Borgomeo: Per identità di materia hanno collegato la dipendenza del web ad una dipendenza molto simile, quella della droga. Soprattutto, questi centri hanno cominciato a prendere in esame casi clamorosi di dipendenza del web. Nella parte finale del nostro Rapporto abbiamo messo in evidenza che questa non è una battaglia che può essere lasciata combattere solo ai genitori, ai parenti e ai conviventi. Certo, sono le persone più colpite sono loro: quando una ragazza passa 7 o 8 ore al giorno su internet è chiaro che tralascia studio, relazioni, attività fisiche mettendo a repentaglio la propria salute. In questi casi i genitori tentano di arginare il fenomeno ma molte volte non hanno la competenza per farlo, oppure non avvertono la gravità del problema e quando agiscono è tardi. Nella parte finale del libro raccontiamo molte storie di questo tipo, con famiglie distrutte, ragazzi che non finiscono gli studi, persone che perdono il lavoro. È uno spaccato veramente devastante.

Chi deve risolvere questo problema?
Borgomeo: Non solo la famiglia, ma anche le istituzioni. Alcune si stanno muovendo, come i centri medici di cui abbiamo parlato. I media, la televisione e i giornali ne parlano poco di questi problemi, lo fanno solo dopo che producono tragedie come omicidi o suicidi. Noi mettiamo in evidenza anche il ruolo che possono avere istituzioni formative come la Chiesa e la scuola. Noi non vogliamo fare allarmismo, né demonizzare il web: noi crediamo che sia una straordinaria opportunità, che accorci le distanze e migliori le conoscenze. Ma come tutti gli strumenti vanno usati con responsabilità, con senso critico, e non vanno abusati. Come AIART, fino a 8-10 anni fa abbiamo insistito sul fatto che la televisione dovesse assumere un ruolo educativo e che non fosse solo veicolo di messaggi devastanti soprattutto per i minori. Oggi i genitori si mobilitano quando noi mettiamo in evidenza che l’abuso del web produce danni al cervello, al modo di relazionarsi, alla vista, all’udito: noi abbiamo una generazione di trentenni che ha già problemi di questo tipo.
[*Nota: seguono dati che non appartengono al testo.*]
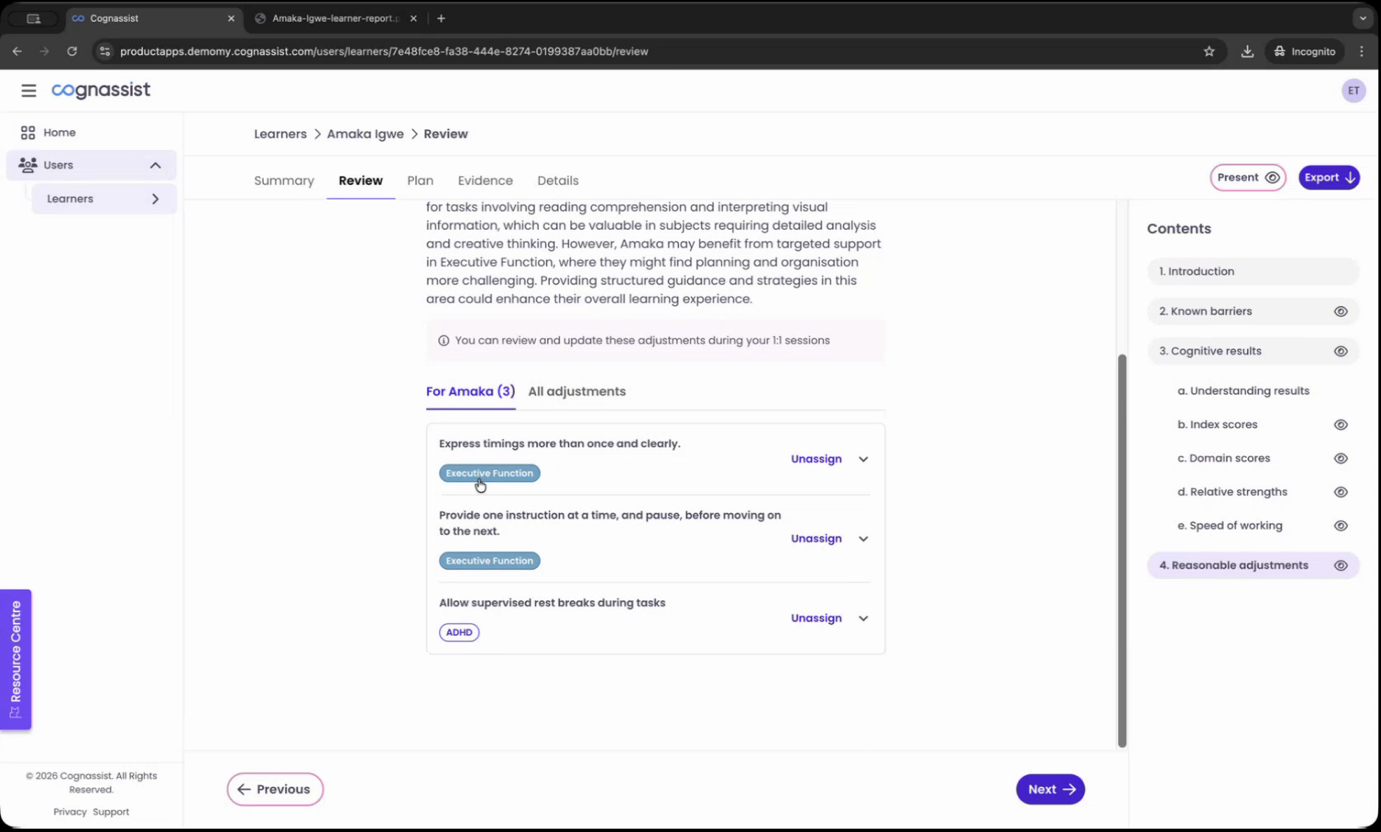Open browser downloads icon
This screenshot has width=1381, height=832.
coord(1247,51)
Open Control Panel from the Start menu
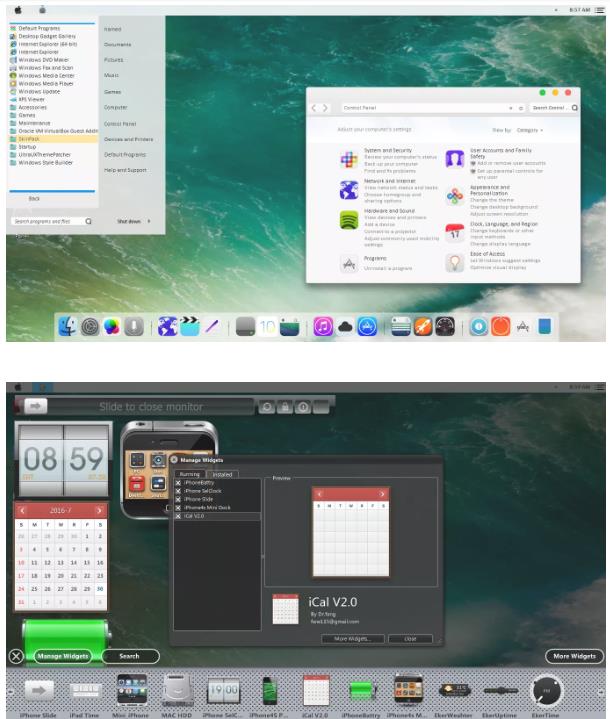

Queste preoccupazioni di carattere sanitario sono quelle che producono la vera consapevolezza. È qui dunque che come AIART noi abbiamo il dovere, pur con i nostri mezzi limitati, non solo di segnalare il problema, ma anche di approfondirlo e di richiamare le istituzioni a svolgere il proprio ruolo. Non è possibile che l’apparato legislativo non si sia mai occupato di questo aspetto del web. Non è pensabile ad esempio che il cyber bullismo possa produrre danni tanto più concreti del bullismo reale: quest’ultimo infatti ha come antidoto la presenza di una persona che può reagire, il cyber bullismo invece mette chi lo pratica al riparo da qualunque reazione. Se noi pensiamo che in Africa sono molte di più le persone che hanno il cellulare rispetto a quelle che hanno l’acqua corrente, capiamo come questi strumenti hanno sconvolto i modelli tradizionali di sviluppo e crescita di intere comunità. Sono fenomeni sempre più presenti ed urgenti, e bisogna mettervi riparo al più presto.